Romania – dall’inflazione al deficit di bilancio
La situazione macroeconomica della Romania resta fragile.
Bogdan Matei, 26.06.2026, 10:57
L’economista capo della Banca Nazionale della Romania, Valentin Lazea, ha ammonito che il Paese registra attualmente il più alto tasso d’inflazione e il più elevato deficit di bilancio dell’Unione Europea, e che il debito pubblico supererà quest’anno la soglia del 60% del Prodotto Interno Lordo, il che potrebbe mettere in pericoloil rating. Con un’inflazione del 9,7% e un deficit di bilancio pari al 7,9% alla fine dello scorso anno, si corre sempre il pericolo che il Paese venga declassato alla categoria “non investment grade”, con la conseguente interruzione dell’accesso ai finanziamenti sui mercati internazionali dei capitali e un brutale aggiustamento del tenore di vita, afferma senza mezzi termini l’esperto della banca centrale.
Nel corso di una presentazione tenuta alla conferenza dell’Associazione degli Analisti Finanziari e Bancari, citata dai media di Bucarest, Lazea ha invitato le forze politiche a sottoscrivere un patto politico-economico che vincoli tutti i futuri governi a non superare determinati limiti degli indicatori macroeconomici.Secondo l’economista, è indispensabile fissare obiettivi precisi per inflazione, deficit di bilancio e crescita economica, obiettivi che, una volta raggiunti, siano rispettati da qualsiasi governo, indipendentemente dal suo orientamento politico.

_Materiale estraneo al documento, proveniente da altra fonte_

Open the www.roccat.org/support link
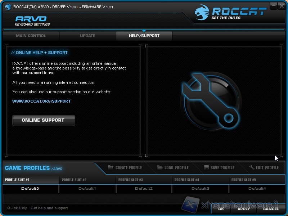Image resolution: width=288 pixels, height=216 pixels. coord(41,101)
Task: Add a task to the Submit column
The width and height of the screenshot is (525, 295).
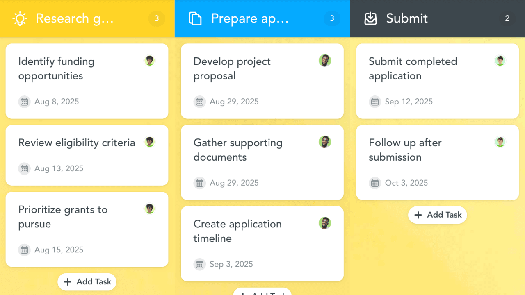Action: click(437, 215)
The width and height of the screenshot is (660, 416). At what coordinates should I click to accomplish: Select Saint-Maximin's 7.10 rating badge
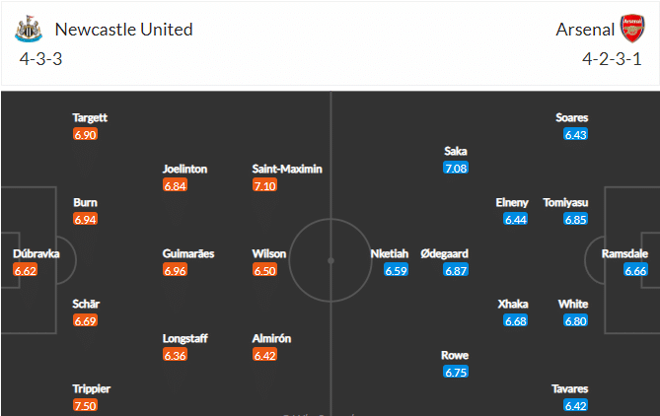tap(264, 185)
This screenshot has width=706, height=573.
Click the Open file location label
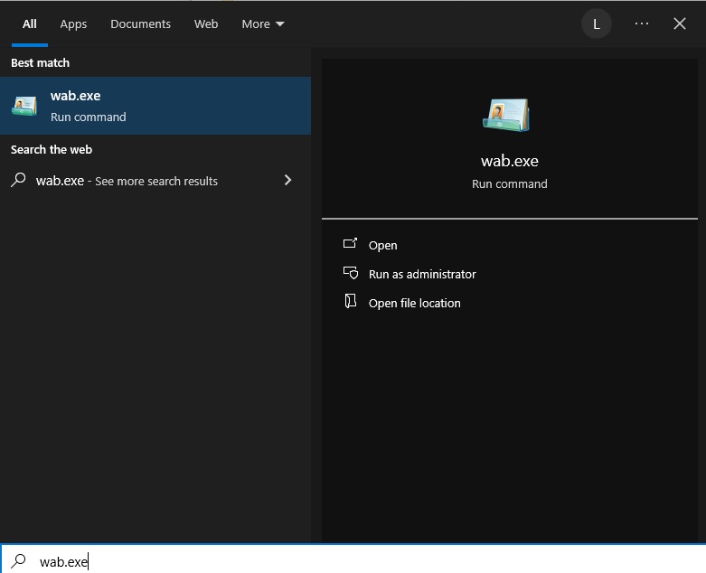415,303
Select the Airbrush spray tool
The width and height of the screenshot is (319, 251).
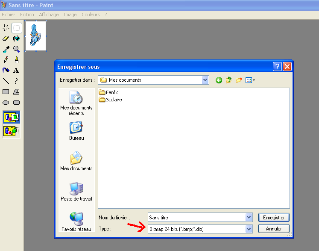pos(6,70)
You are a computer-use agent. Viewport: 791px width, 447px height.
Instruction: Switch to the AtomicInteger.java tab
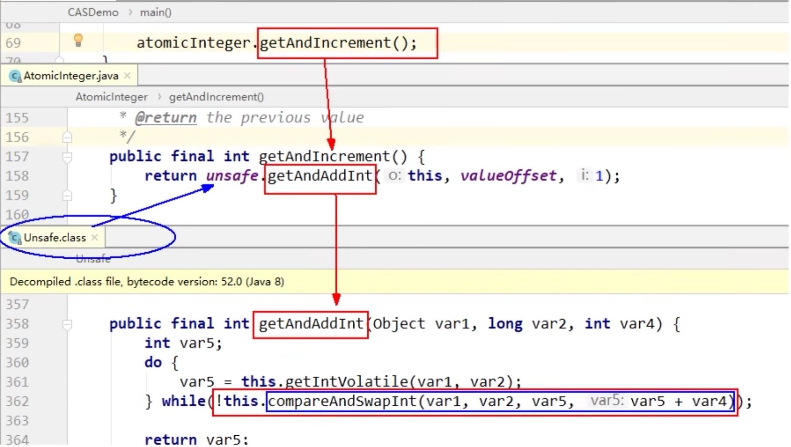70,76
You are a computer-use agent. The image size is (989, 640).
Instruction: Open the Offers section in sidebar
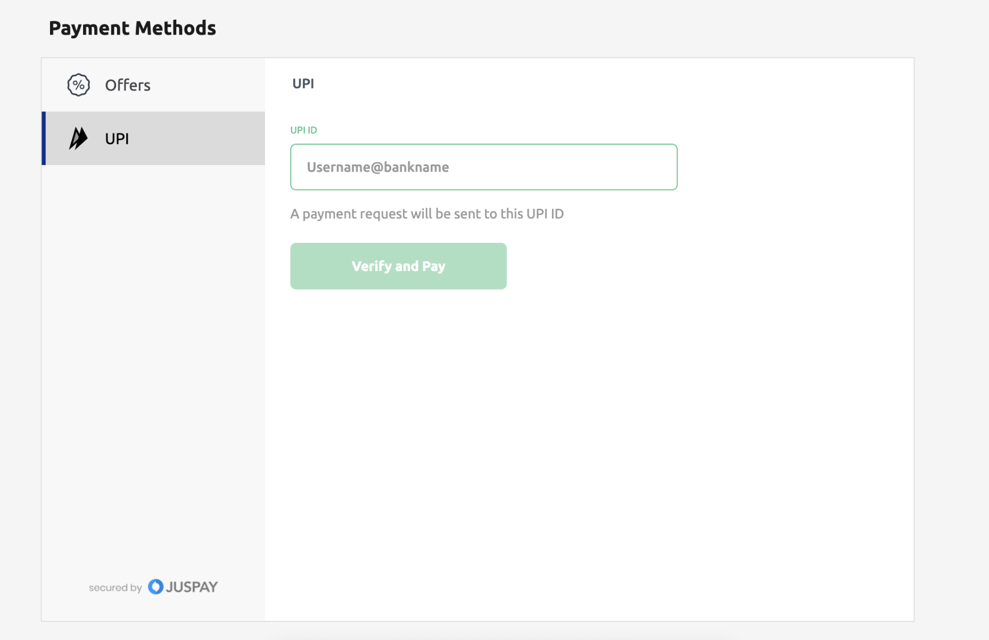tap(153, 85)
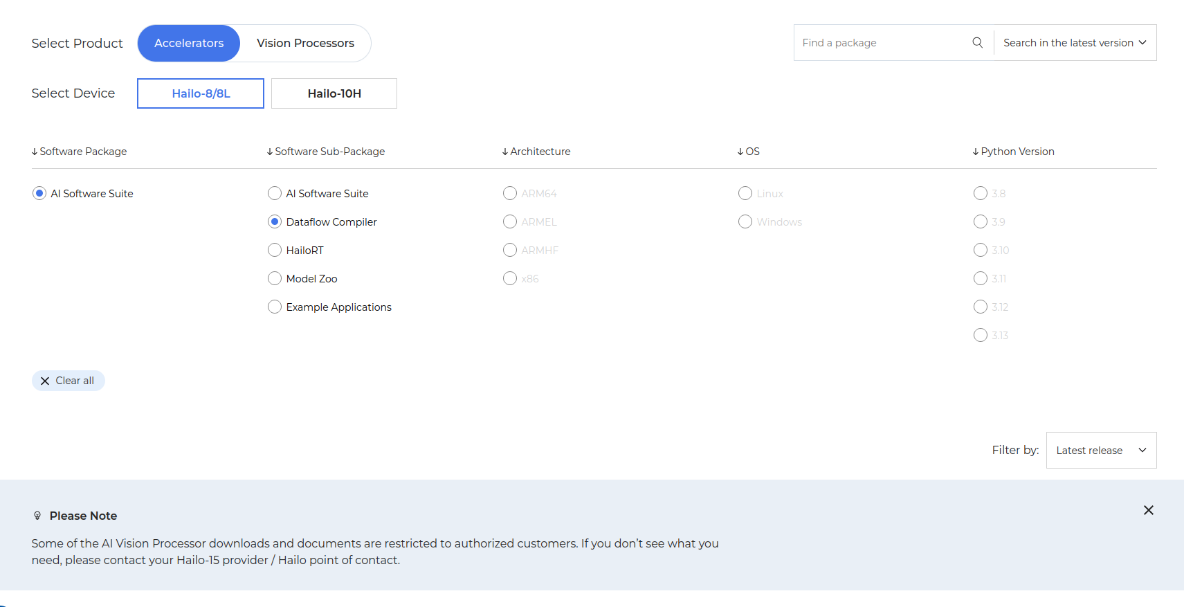Click the lightbulb icon beside Please Note

(x=37, y=516)
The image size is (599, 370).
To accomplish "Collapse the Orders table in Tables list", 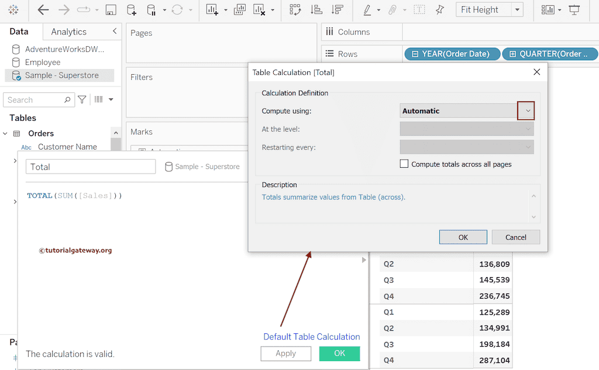I will pyautogui.click(x=6, y=133).
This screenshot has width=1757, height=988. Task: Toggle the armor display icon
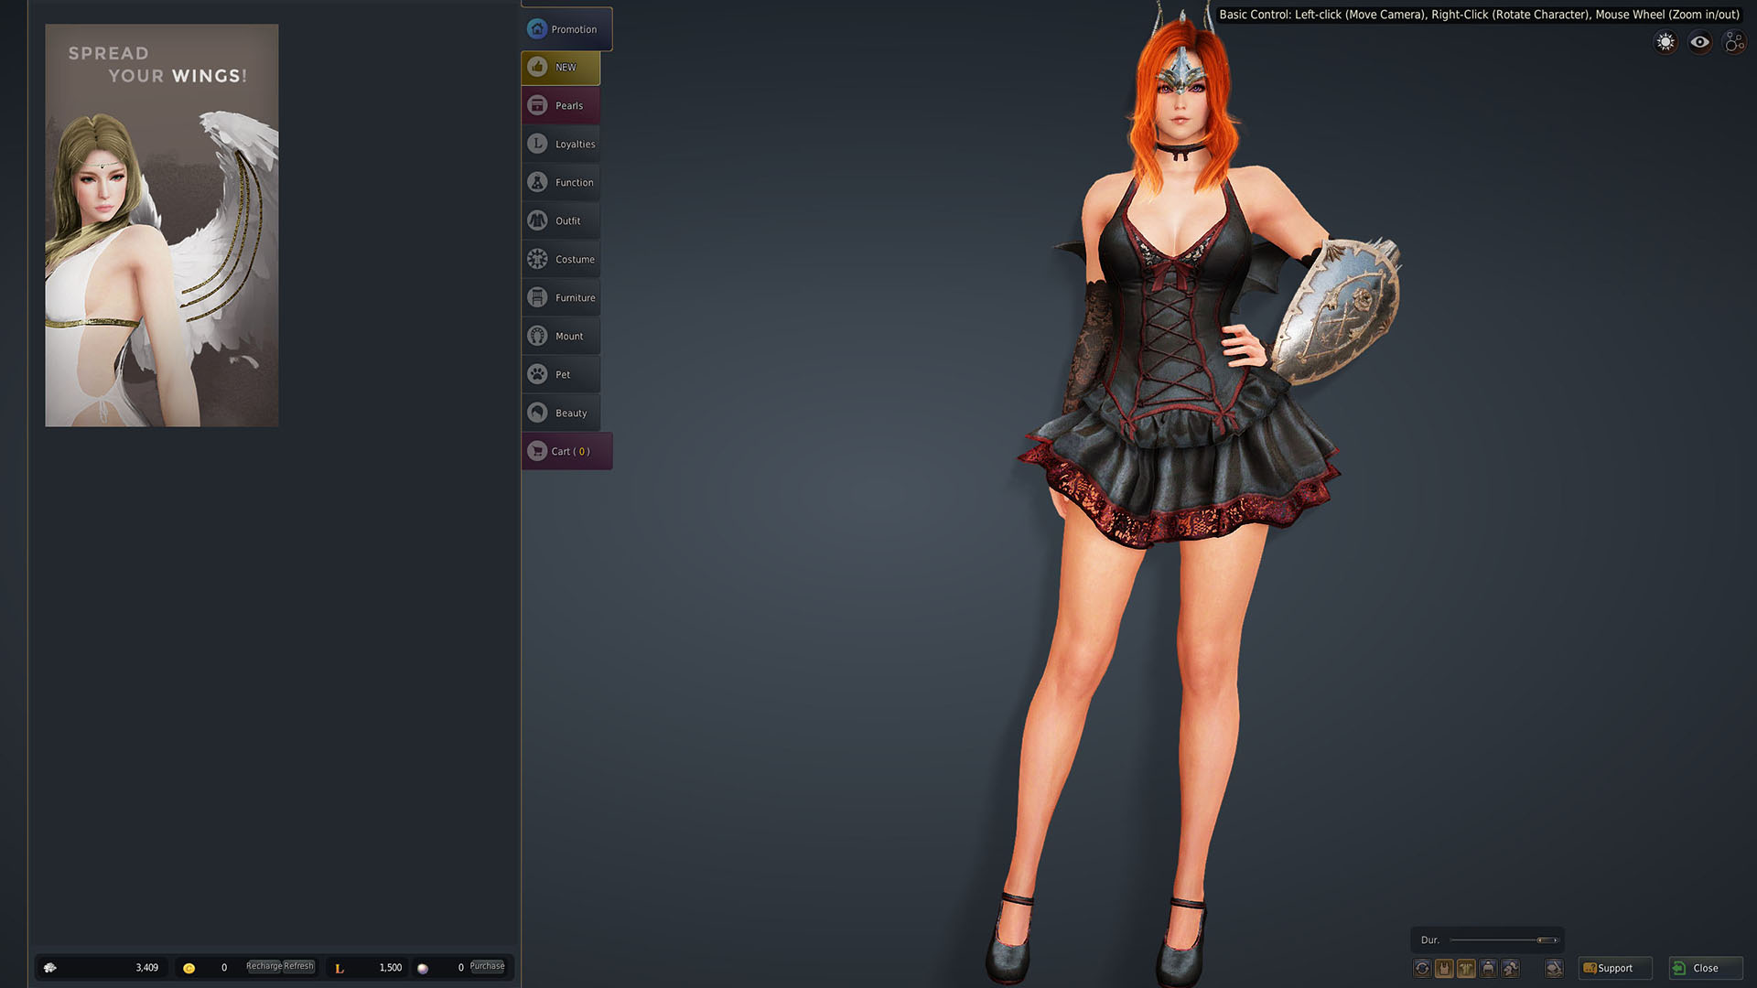click(x=1466, y=968)
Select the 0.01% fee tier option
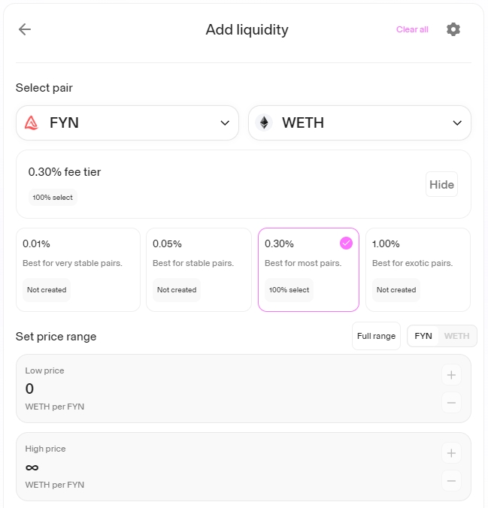The height and width of the screenshot is (508, 488). point(78,269)
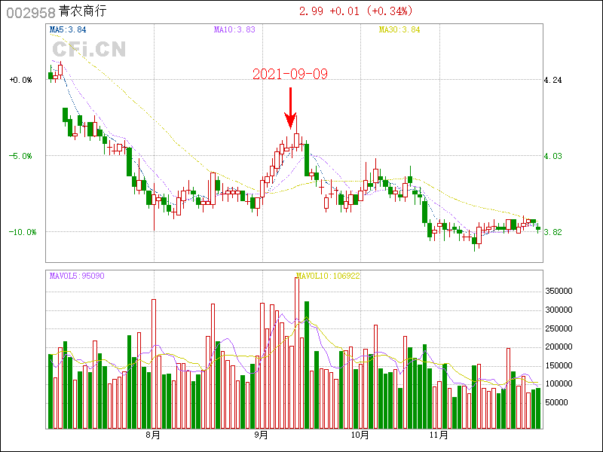Select the 2021-09-09 date annotation
603x452 pixels.
(290, 74)
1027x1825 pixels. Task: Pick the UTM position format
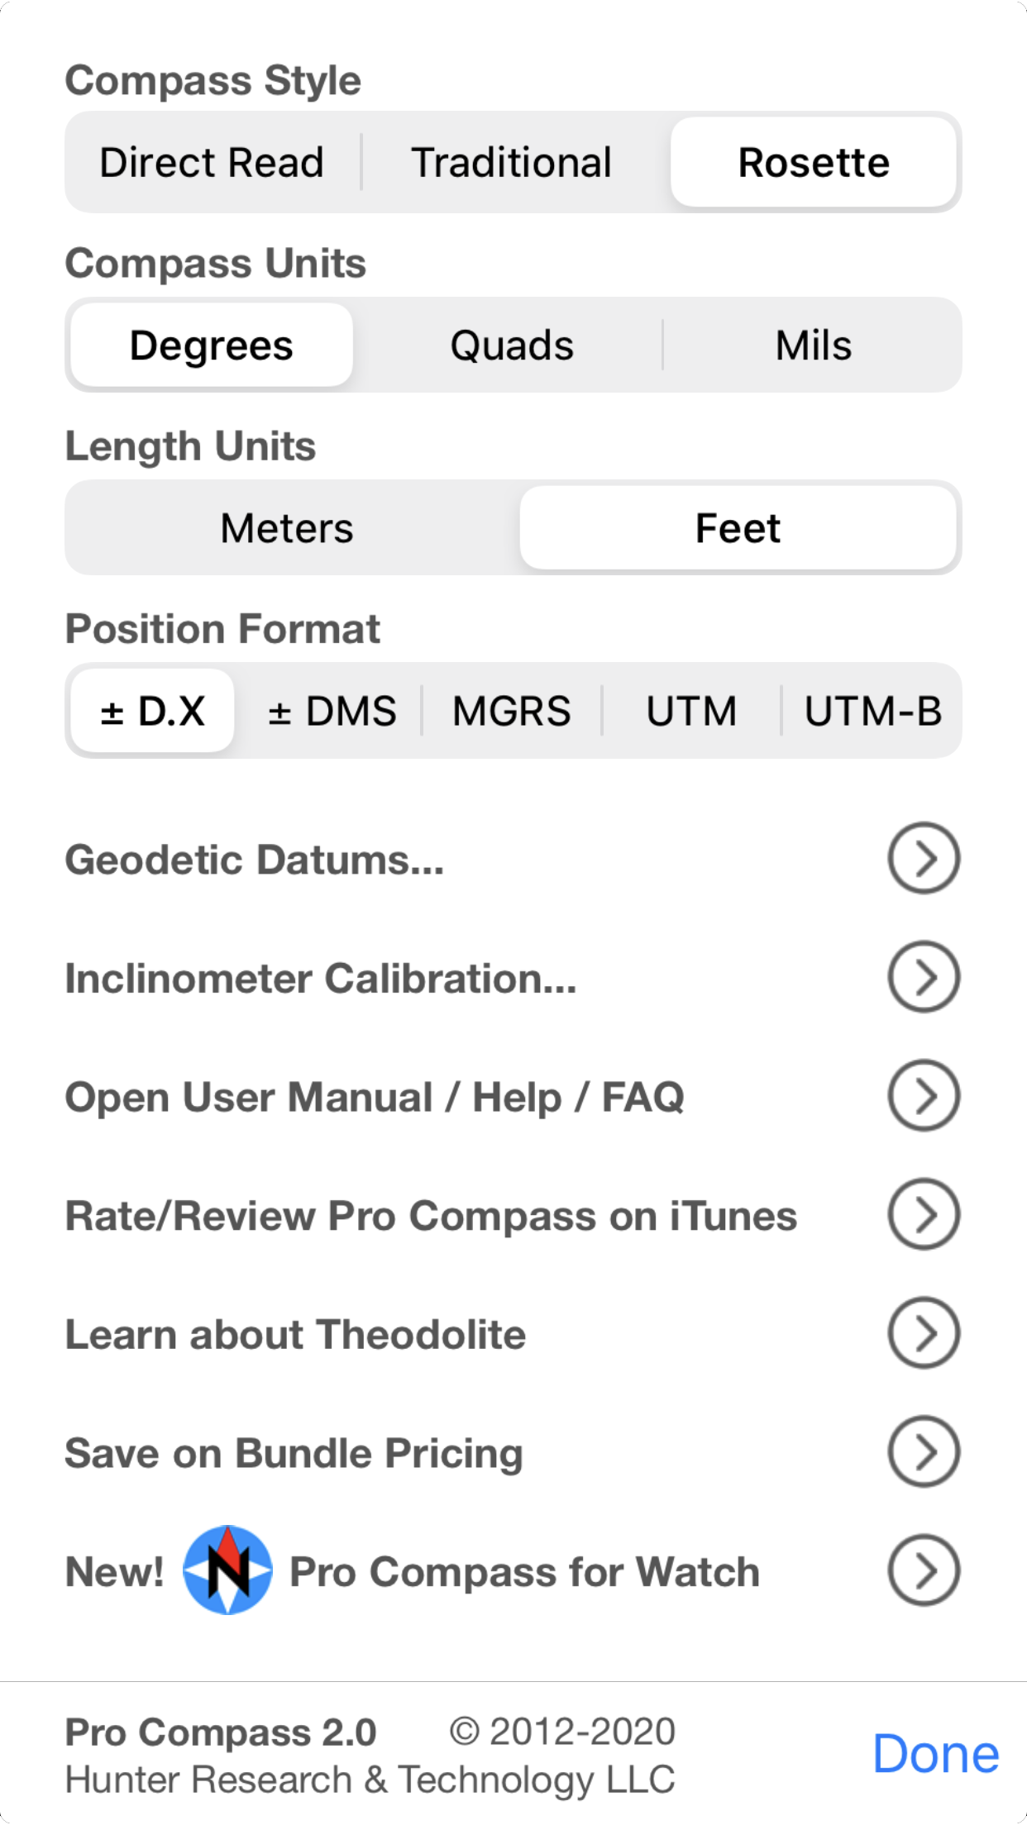click(x=691, y=711)
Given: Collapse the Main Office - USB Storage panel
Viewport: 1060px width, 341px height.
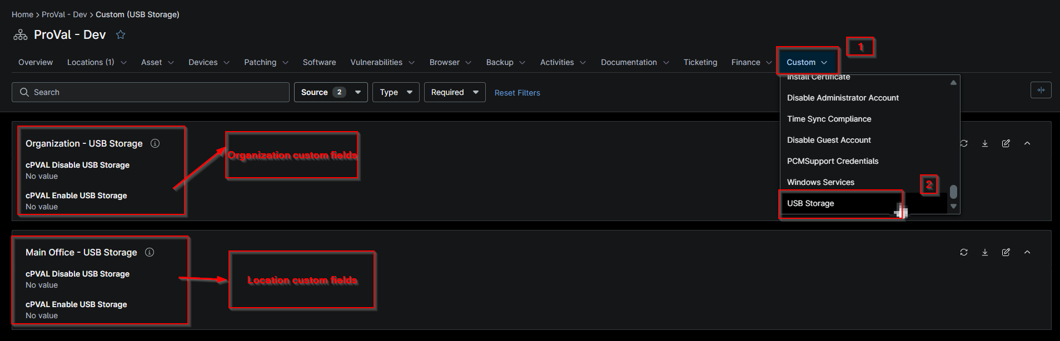Looking at the screenshot, I should 1027,252.
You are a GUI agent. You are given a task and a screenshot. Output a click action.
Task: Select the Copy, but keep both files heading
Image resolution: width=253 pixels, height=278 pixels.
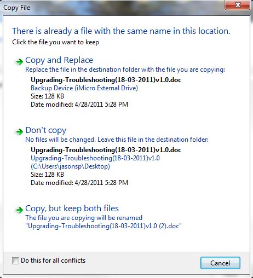(x=72, y=209)

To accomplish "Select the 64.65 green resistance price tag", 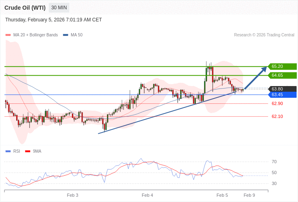I will pos(283,75).
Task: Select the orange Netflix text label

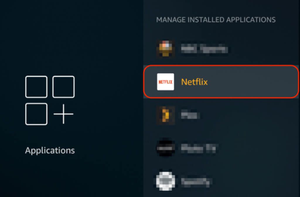Action: (194, 82)
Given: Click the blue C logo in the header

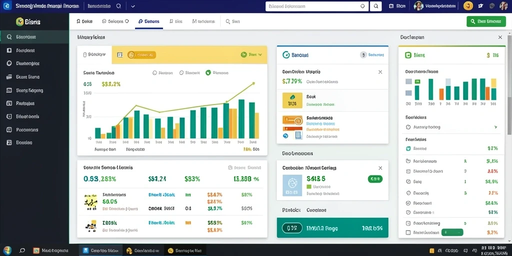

Non è difficile, se rinunciamo ai populismi e iniziamo a rispettare i cittadini educandoli invece di illuderli con facili promesse, conclude l’economista capo della Banca Nazionale, in un momento in cui la Romania attraversa una fase di forte incertezza politica e non ha ancora di un governo con pieni poteri, dopo che l’esecutivo guidato dal liberale Ilie Bolojan è stato sfiduciato dal Parlamento il 5 maggio.
L’attuale ministro delle Finanze ad interim, Alexandru Nazare, tecnicamente indipendente ma in passato sia membro del Partito Nazionale Liberale sia esperto presso la Banca Nazionale, porta invece notizie più incoraggianti. Nazare ha annunciato che il deficit di bilancio si è quasi dimezzato rispetto al 2025, attestandosi all’1,75% del PIL nei primi cinque mesi dell’anno, contro il 3,35%.
In un messaggio pubblicato sulla propria pagina Facebook, il ministro afferma che nel successivo periodo si terranno gli incontri con le agenzie internazionali di rating in vista dei nuovi rapporti di valutazione sulla Romania e che i risultati dell’attuale esecuzione di bilancio dimostreranno la capacità del Paese di proseguire il consolidamento fiscale.
Anche il consulente economico Adrian Negrescu ritiene che la riduzione del deficit rappresenti una vera e propria boccata d’ossigeno in vista dei colloqui di luglio con le agenzie di rating Moody’s e Fitch. Tuttavia, aggiunge che il rumore politico crea una forte percezione di instabilità sulla situazione in Romania e che la sola riduzione del deficit non sarà sufficiente.
“Solo riducendo l’evasione fiscale e ampliando la base imponibile potremo uscire da questa situazione raccappricciante che, come ha già stimato la Commissione europea, rischia di condurre il nostro Paese, nei prossimi anni, verso una condizione finanziaria degna di uno stato in bancarotta”, conclude Adrian Negrescu.